Key findings from the NOR-TEST study:

  • There was no significant difference between groups in disability at 3 months (mRS 0-2).
  • There was no significant difference in rates of symptomatic intracerebral haemorrhage.

“Based on these findings, physicians may choose to use tenectaplase because of its convenience,” commented Dr Logallo. “Its single administration is easier and you can be sure the patient gets the full dose”.

In the RATS-3 study, intensive cognitive linguistic therapy was not beneficial in most patients early after acute stroke. Prof Femke Nouwens, Speech and Language Therapist, Erasmus Medical Centre, The Netherlands presented the findings.

Aphasia remains one of the most significant causes of disability after stroke and there are few effective treatments. Early intensive cognitive linguistic therapy (CLT) is a potential novel treatment.  Prof Nouwens reported the results of the RATS-3 trial, testing whether intensive CLT within 4 weeks after stroke in 152 patients was effective.

Key findings from the RATS-3 study:

  • Only 29% of patients in the intervention group were able to receive the targeted amount of therapy
  • There was no significant difference in language function between groups with no clinically or statistically significant difference between treatment groups.

“In this population, early intensive CLT was neither feasible or effective for the  majority of patients,” concluded Prof Nouwens.

In the T3 study, a nurse-initiated, evidence-based care bundle to improve Triage, Treatment and Transfer of acute stroke patients did not reduce disability at 90 days. Prof Sandy Middleton, Australian Catholic University, Nursing Research Institute, Sydney, Australia presented the results at ESOC 2017 today. The study included 1879 participants in 26 Australian Emergency Departments.

Key findings from the T3 study:

  • There was no significant difference between groups for the primary outcome of 90-day modified Rankin Scale score.
  • There was no significant difference between groups for 11 secondary quality of care outcomes.

The care bundle did not significantly affect outcomes in this population and there was no evidence of a significant impact on quality of care delivered in Australian Emergency Departments.

Are there alternative methods of mechanical clot removal for acute ischaemic stroke?

From the ASTER study, Professor Lapergue from the Foch Hospital, University of Versaille, France, reported that there was no significant difference in safety or efficacy with contact aspiration compared to the standard method of mechanical stent retriever for clot retrieval after acute stroke, demonstrating its as potential as an alternative treatment approach.

Key findings from the ASTER study:

  • There was no significant difference between groups for the primary outcome of 3 month mRS OR for 1 point improvement (0.76, 95%CI 0.53 – 1.10, p=0.15).
  • Rates of reperfusion were similar in the intervention group (TICI 2b/3 85.4% vs 83.1%).
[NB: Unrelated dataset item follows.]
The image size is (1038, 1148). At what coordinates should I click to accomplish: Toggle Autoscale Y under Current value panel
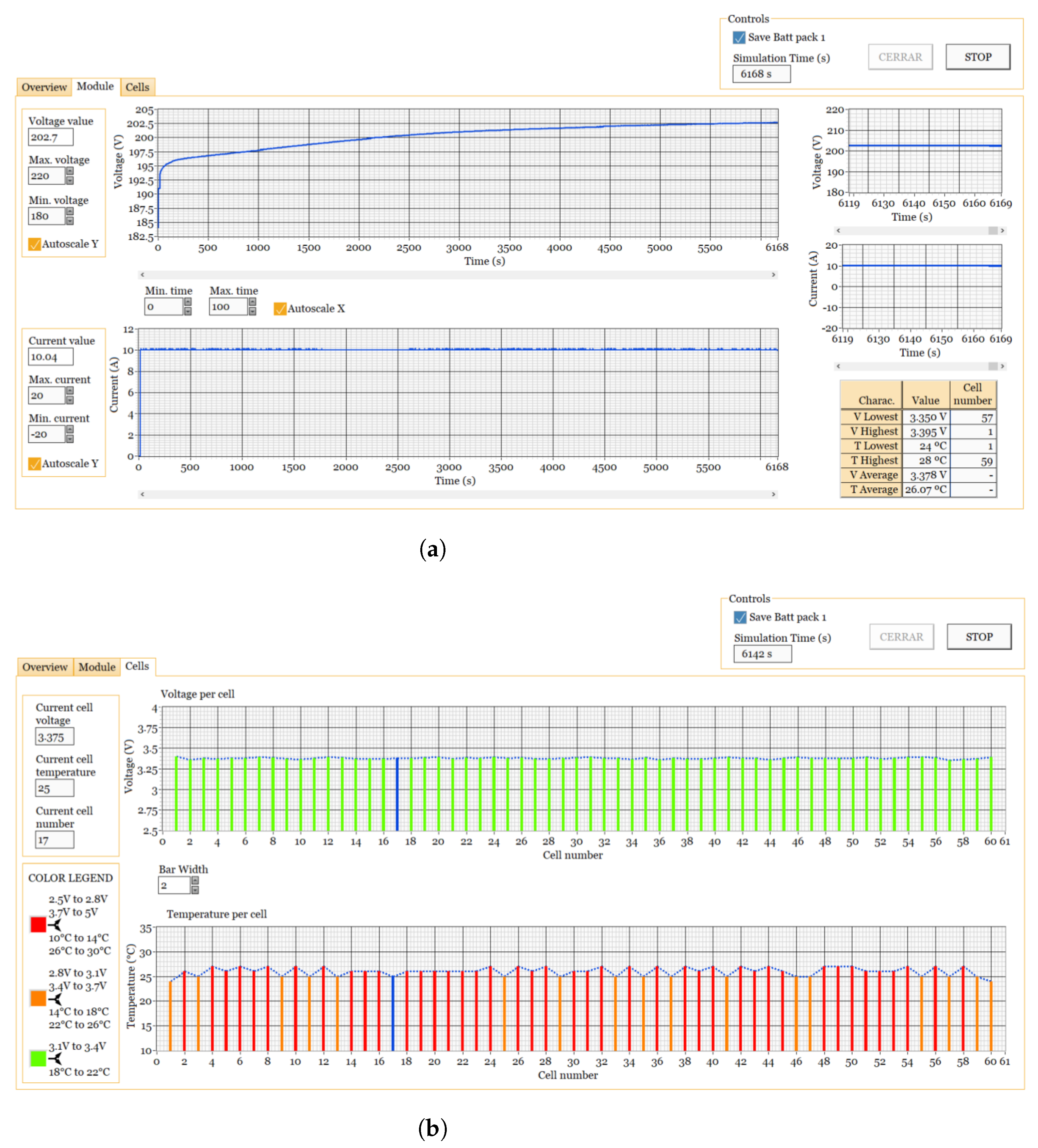click(35, 464)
The ASTER trial demonstrated no significant difference between the current accepted method of clot retrieval in acute stroke and the new method of contact aspiration. Further research will be required to help us decide which approach to use.

“The ASTER trial opens the door to add a new tool (ADAPT) to remove clots,” commented Prof Lapergue. “We have reached a milestone in terms of strategic approach.”